Ihr Ziel
Geben Sie die Zeilen der folgenden Datensätze als nummerierte Liste ohne Leerzeilen aus, beginnend mit der Zeile, die „I want to click on arrange-icon, so“ enthält, und endend mit der Zeile, die „(160, 1659).“ enthält. Beide Zeilen gehören mit zur Liste.

Vorliegende Datensätze

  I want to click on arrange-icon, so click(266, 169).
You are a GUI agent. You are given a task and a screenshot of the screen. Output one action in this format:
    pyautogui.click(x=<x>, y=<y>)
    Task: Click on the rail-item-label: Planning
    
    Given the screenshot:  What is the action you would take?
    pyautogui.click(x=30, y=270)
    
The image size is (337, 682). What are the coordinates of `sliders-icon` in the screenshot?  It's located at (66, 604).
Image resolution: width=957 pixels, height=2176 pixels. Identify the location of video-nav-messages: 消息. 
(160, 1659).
--
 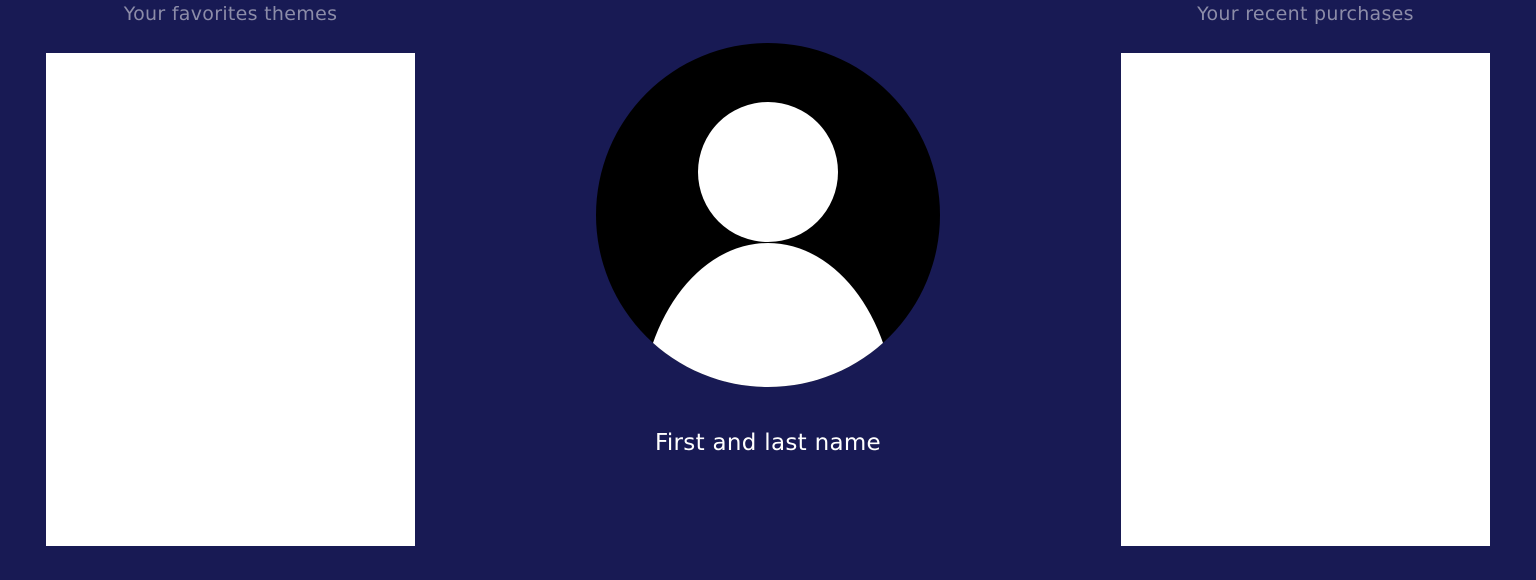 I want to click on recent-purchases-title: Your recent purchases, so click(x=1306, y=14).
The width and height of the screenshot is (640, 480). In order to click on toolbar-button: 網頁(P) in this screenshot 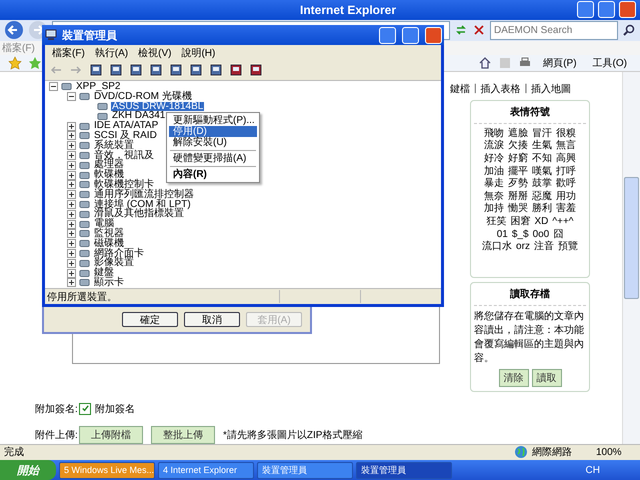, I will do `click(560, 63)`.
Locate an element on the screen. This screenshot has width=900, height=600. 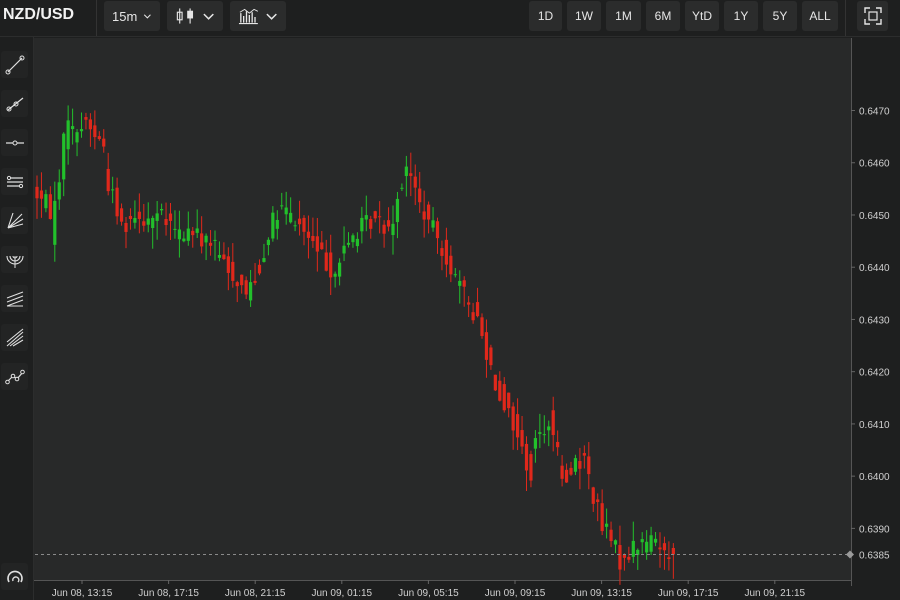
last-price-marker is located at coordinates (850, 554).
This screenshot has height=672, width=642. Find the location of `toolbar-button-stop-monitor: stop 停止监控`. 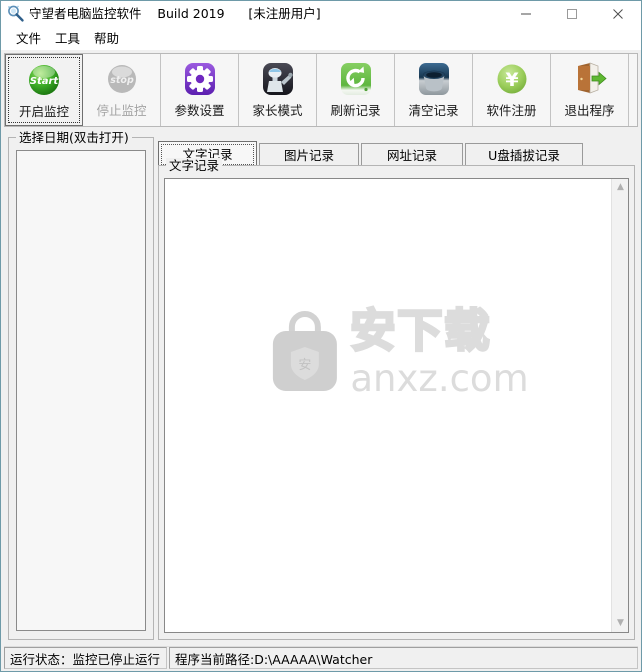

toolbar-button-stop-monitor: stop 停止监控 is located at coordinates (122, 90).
==
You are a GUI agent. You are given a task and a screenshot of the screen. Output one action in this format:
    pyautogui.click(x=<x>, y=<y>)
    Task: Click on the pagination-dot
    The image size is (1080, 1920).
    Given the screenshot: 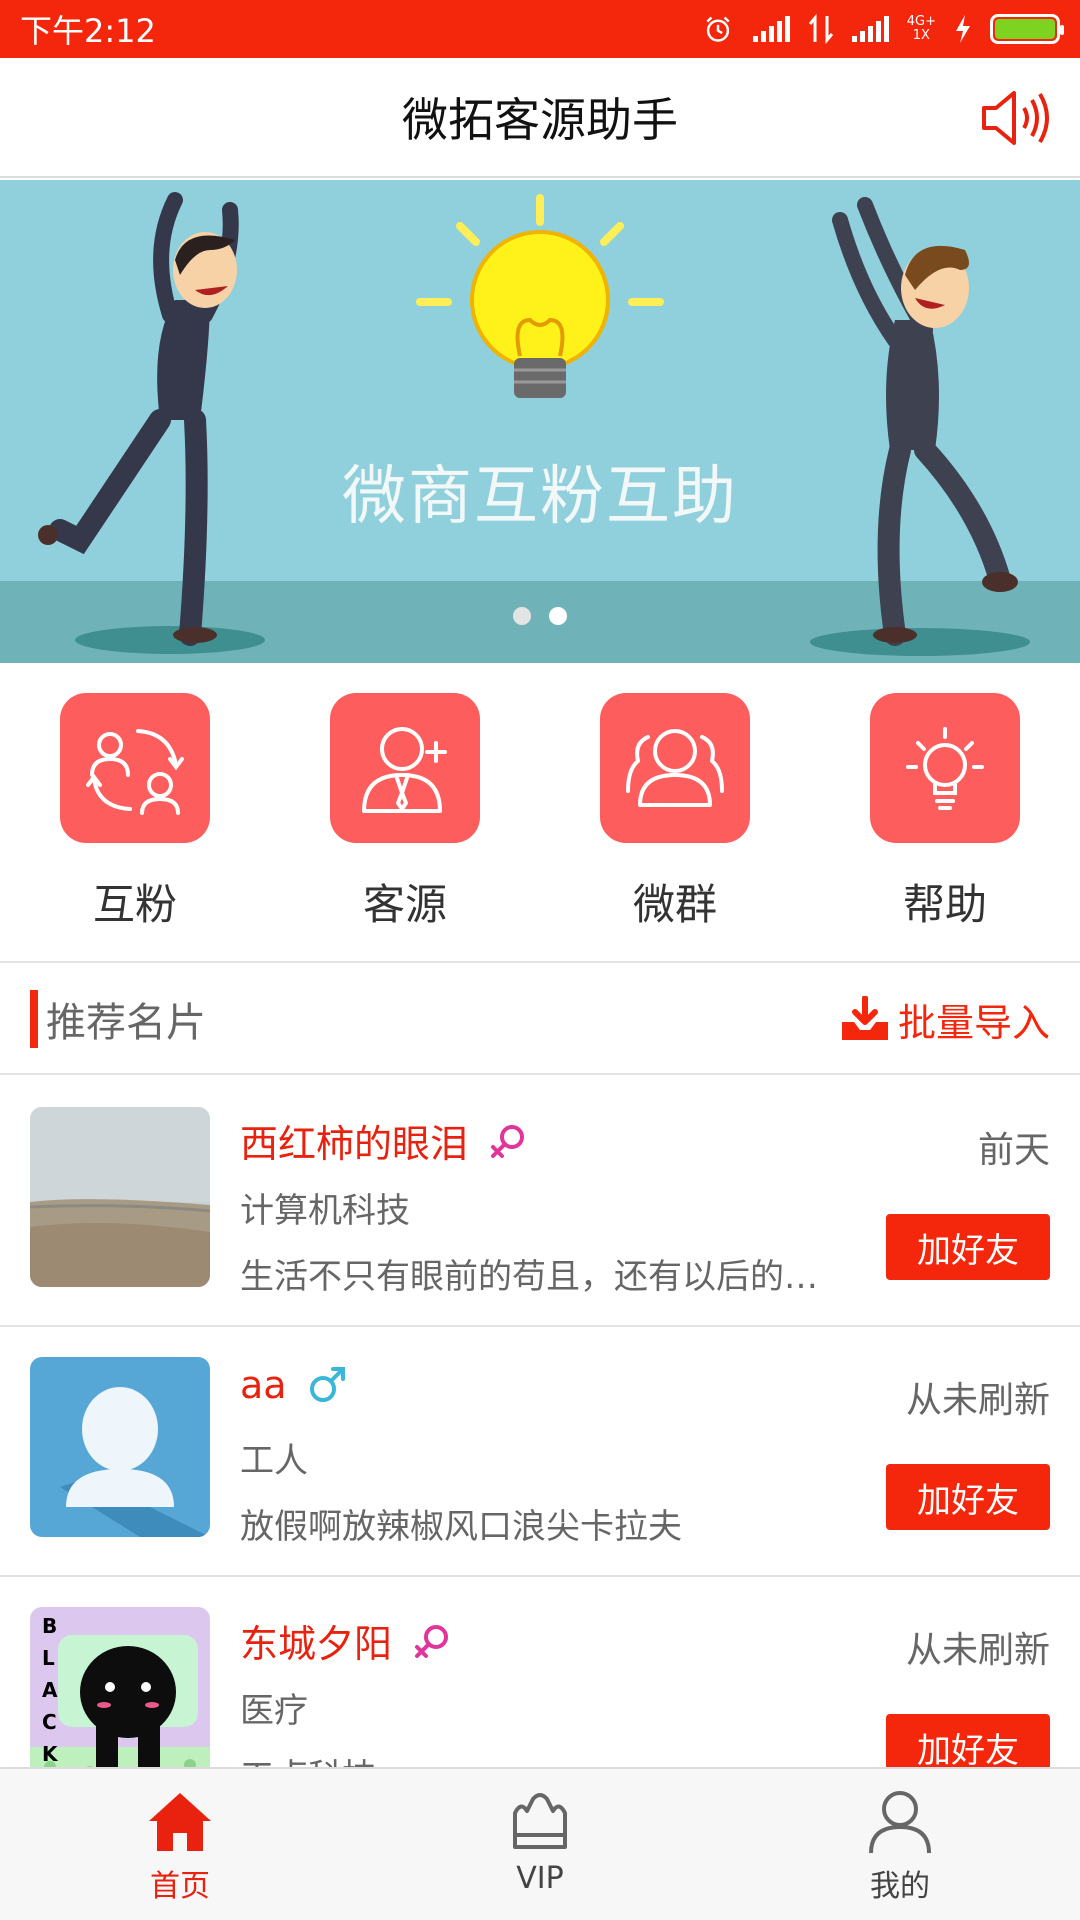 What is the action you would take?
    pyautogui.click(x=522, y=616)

Schriftliche Antwort
1.   I want to click on arrange-icon, so click(266, 169).
2. You are a GUI agent. You are given a task and a screenshot of the screen. Output one action in this format:
3.     pyautogui.click(x=<x>, y=<y>)
4.     Task: Click on the rail-item-label: Planning
5.     Given the screenshot:  What is the action you would take?
6.     pyautogui.click(x=30, y=270)
7. The image size is (337, 682). What are the coordinates of `sliders-icon` in the screenshot?  It's located at (66, 604).
8. Image resolution: width=957 pixels, height=2176 pixels. Identify the location of video-nav-messages: 消息. 
9. (160, 1659).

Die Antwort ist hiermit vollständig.